Pelayan yang tadi padanya kupesan kopi dan makanan telah kembali, kali ini dengan baki berisikan dua cangkir kopi dan sepiring kue. Ah, aku baru nyadar, ternyata dia mirip dengan biduan Alda, ya Alda risma, penyanyi yang menurut rumor tewas akibat overdosis.

"Selamat menikmati." Ujarnya, setelah meletakan pesanan kami.

"Makasih mbak, anda mirip sekali dengan Alda." Sapaku, sekedar beramah tamah, yang hanya dijawab dengan senyum dingin, seraya ngeloyor pergi. Keberadaan "satpam" disampingku membuatku tak berani lagi menatap bokong yang dibalut rok yang tingginya sebatas paha itu.

"Tempatnya asik juga buat nongkrong." Gumamku, sambil mengeluarkan sebatang rokok dari bungkusnya, lalu kuselipkan dibibir.

Pematik? Ah, sial seingatku masih dimobil. Untuk balik ke mobil terlalu jauh,  lebih baik kupinjam saja dari artis-artis palsu itu, toh mereka juga tengah merokok, kecuali si banci itu.

"Bisa pinjam koreknya mas?" Pintaku, kepada empat orang yang berkumpul dalam satu kursi itu.

"Aahh, ma'de rodok lu !Tampang aje keren, korek kagak punye! Nih lu pake, awas jangan lu telen!" Ujar orang yang mirip Benjamin. Ah, bener-bener gila, gaya dan cara ngomongnya sangat mirip dengan Benjamin S yang beberapa filmnya sering aku tonton.

"Ketinggalan dimobil." Jawabku, sambil menyalakan rokok.

"Terima kasih.Oh ya, anda sangat mirip Bang Ben." Ujarku, sambil menyerahkan pematik jenis Zippo kepadanya.

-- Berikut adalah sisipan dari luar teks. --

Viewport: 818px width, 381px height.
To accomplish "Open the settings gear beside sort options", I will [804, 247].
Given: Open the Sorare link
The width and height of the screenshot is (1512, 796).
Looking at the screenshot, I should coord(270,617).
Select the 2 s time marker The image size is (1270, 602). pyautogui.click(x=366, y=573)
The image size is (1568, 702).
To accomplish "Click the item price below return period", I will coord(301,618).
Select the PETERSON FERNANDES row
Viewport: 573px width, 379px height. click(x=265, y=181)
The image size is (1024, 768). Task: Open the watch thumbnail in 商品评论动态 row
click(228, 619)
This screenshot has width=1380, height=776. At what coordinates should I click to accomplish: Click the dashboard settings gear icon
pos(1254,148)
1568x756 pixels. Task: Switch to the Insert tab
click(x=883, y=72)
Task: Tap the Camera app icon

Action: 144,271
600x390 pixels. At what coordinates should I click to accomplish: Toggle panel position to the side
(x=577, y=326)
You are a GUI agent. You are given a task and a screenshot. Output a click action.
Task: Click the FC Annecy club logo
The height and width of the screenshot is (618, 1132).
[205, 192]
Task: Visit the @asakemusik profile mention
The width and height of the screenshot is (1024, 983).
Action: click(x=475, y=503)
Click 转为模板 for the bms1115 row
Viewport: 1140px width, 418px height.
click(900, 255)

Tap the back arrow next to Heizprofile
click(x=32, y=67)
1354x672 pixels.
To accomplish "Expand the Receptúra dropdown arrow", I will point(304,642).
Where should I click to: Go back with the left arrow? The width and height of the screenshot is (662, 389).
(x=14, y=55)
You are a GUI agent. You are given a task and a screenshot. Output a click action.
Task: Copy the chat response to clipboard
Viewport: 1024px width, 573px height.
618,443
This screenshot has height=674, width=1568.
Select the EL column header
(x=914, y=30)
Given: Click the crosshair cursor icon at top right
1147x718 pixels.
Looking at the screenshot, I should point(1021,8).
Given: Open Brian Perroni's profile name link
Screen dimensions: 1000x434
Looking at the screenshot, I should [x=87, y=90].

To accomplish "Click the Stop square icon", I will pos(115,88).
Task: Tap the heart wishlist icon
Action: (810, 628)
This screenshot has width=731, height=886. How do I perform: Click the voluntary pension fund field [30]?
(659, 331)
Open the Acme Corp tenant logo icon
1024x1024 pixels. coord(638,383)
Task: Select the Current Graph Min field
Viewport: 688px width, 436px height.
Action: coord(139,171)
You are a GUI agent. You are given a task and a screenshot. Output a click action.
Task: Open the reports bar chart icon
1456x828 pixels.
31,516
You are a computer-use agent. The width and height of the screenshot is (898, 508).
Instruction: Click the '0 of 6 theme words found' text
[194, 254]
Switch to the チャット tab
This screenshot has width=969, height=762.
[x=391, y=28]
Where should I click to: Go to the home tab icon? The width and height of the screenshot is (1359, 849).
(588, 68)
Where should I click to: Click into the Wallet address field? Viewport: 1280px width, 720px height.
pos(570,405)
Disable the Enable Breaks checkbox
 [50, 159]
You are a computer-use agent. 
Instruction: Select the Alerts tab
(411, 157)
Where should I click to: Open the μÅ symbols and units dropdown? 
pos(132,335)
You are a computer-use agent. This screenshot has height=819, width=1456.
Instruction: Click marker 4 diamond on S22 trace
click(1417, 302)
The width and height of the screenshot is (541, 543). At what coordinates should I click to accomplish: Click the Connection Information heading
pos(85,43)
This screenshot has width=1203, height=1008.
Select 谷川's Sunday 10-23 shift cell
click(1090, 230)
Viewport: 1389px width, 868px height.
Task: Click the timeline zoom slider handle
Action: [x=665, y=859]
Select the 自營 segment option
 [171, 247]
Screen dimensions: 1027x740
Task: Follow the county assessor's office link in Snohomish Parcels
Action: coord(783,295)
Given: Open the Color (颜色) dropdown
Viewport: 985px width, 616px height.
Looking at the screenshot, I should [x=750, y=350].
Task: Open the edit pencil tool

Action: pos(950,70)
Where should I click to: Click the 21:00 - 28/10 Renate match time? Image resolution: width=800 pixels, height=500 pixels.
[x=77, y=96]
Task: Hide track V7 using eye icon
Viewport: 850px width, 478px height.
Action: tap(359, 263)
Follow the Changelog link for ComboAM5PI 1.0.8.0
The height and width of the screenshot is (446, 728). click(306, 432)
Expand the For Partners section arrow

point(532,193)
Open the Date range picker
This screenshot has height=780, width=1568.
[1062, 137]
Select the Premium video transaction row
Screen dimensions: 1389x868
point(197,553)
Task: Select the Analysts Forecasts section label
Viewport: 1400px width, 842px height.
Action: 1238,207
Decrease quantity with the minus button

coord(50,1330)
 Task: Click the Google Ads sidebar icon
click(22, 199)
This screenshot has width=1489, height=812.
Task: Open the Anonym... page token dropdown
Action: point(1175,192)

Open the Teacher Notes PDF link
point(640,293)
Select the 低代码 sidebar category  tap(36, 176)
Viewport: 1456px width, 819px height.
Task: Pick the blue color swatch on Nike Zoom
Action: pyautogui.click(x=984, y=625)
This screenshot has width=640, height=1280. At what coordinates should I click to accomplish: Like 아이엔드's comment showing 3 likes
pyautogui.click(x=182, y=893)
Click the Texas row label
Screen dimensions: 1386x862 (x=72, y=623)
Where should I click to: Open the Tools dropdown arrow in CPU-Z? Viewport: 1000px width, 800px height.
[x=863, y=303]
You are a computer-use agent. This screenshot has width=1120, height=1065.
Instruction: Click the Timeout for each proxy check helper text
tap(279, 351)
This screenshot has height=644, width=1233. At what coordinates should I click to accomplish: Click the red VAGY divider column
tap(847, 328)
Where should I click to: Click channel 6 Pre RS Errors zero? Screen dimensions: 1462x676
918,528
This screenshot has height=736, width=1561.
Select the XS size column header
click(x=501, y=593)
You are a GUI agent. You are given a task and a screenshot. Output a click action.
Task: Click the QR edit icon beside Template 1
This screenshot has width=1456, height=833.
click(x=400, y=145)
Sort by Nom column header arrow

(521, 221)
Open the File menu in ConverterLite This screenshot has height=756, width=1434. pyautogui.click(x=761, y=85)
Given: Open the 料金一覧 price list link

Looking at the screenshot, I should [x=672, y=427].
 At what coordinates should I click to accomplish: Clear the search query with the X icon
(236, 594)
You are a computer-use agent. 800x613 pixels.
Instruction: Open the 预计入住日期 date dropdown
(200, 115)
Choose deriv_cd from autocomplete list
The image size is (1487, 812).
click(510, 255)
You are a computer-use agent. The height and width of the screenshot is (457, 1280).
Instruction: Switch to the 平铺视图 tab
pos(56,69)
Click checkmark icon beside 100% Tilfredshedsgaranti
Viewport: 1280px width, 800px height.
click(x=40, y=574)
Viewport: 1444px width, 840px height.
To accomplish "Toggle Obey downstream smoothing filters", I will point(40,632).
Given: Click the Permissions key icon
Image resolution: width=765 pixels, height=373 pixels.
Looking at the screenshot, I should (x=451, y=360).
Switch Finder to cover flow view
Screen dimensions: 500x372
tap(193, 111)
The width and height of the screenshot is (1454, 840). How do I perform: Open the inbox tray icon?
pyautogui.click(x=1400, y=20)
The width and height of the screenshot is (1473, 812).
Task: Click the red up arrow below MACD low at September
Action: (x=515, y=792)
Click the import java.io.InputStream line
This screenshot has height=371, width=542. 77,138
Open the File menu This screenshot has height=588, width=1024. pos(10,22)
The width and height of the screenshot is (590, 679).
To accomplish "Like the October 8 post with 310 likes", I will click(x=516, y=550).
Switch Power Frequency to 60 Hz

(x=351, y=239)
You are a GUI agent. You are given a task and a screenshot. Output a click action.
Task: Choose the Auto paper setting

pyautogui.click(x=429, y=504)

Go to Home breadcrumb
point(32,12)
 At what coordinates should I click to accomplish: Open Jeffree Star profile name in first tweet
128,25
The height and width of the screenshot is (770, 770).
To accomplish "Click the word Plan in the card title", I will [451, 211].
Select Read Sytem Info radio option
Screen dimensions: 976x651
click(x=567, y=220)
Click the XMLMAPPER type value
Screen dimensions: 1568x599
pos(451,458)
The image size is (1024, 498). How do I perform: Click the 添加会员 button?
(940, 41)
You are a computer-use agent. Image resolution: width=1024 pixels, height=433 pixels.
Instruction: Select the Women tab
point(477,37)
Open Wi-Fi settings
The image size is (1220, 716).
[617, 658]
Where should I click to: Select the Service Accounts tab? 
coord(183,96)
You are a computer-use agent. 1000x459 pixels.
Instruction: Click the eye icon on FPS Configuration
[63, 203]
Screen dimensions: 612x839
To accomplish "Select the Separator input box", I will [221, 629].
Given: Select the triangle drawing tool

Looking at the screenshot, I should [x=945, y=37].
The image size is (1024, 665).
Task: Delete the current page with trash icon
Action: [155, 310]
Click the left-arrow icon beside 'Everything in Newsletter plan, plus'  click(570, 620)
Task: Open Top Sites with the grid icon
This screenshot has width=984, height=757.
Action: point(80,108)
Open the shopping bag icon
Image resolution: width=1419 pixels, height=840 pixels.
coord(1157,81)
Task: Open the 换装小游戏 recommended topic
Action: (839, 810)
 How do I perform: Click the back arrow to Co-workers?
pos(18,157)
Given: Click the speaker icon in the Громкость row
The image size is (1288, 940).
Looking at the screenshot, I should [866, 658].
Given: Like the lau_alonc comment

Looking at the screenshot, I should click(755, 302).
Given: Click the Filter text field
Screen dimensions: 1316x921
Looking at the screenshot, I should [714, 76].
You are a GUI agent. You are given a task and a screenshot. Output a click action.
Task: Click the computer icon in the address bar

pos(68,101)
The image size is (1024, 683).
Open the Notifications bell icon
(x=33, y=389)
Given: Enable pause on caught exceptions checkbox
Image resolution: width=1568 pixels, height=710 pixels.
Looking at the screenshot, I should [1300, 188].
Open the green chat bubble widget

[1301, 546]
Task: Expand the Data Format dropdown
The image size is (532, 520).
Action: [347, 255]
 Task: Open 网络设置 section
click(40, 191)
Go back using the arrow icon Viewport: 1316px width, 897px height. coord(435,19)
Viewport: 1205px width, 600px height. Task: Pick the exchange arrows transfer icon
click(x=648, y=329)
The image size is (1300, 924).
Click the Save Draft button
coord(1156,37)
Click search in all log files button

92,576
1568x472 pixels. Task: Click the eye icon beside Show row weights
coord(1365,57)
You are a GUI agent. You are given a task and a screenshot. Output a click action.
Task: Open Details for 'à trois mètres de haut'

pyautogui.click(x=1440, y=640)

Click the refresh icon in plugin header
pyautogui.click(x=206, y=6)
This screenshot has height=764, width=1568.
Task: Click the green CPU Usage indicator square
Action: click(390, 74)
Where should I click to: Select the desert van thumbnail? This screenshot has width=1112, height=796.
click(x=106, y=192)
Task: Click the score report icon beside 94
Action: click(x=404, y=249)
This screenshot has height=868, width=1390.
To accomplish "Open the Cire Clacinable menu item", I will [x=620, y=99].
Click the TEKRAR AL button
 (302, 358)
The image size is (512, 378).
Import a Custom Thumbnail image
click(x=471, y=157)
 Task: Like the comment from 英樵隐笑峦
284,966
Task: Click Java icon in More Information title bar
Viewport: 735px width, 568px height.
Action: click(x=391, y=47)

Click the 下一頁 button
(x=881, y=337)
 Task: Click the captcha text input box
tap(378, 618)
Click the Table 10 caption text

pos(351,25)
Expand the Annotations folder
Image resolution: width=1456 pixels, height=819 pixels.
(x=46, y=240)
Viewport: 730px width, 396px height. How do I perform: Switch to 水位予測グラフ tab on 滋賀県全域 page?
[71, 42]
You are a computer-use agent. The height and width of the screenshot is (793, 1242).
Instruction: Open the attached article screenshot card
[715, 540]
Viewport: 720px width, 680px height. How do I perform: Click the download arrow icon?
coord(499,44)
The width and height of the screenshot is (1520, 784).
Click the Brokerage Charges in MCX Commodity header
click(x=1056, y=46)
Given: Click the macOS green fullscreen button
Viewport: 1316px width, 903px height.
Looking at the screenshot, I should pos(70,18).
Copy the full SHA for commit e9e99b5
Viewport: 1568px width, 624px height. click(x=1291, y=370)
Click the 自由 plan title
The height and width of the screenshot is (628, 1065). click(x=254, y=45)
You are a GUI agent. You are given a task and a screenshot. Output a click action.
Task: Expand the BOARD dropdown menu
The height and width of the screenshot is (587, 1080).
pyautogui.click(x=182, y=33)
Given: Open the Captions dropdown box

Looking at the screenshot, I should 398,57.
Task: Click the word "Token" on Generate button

"Ah, muke gile lu! Terserah ape kate lu aje lah! Ngomong-ngomong, itu gaco'anlu boto juga ye? Kaya noni-noni Belande, pinter juga lu cari cewek." Sial, sebuah ucapan yang kurang sopan bagi orang yang belum saling kenal. Namun aku tetap menanggapinya dengan senyum. Bisa jadi dia hanya sekedar menunjukan kebolehannya dalam menirukan gaya Benjamin S.

"Oke semuanya, terimakasih." Ucapku, seraya kembali kemeja kami.

"Selamat datang ya bro." kali ini suara serak-serak basah dari Gito rollies palsu, yang menyapaku sambil mengangkat telapak tangannya. Yang tentunya aku balas dengan cara yang sama pula.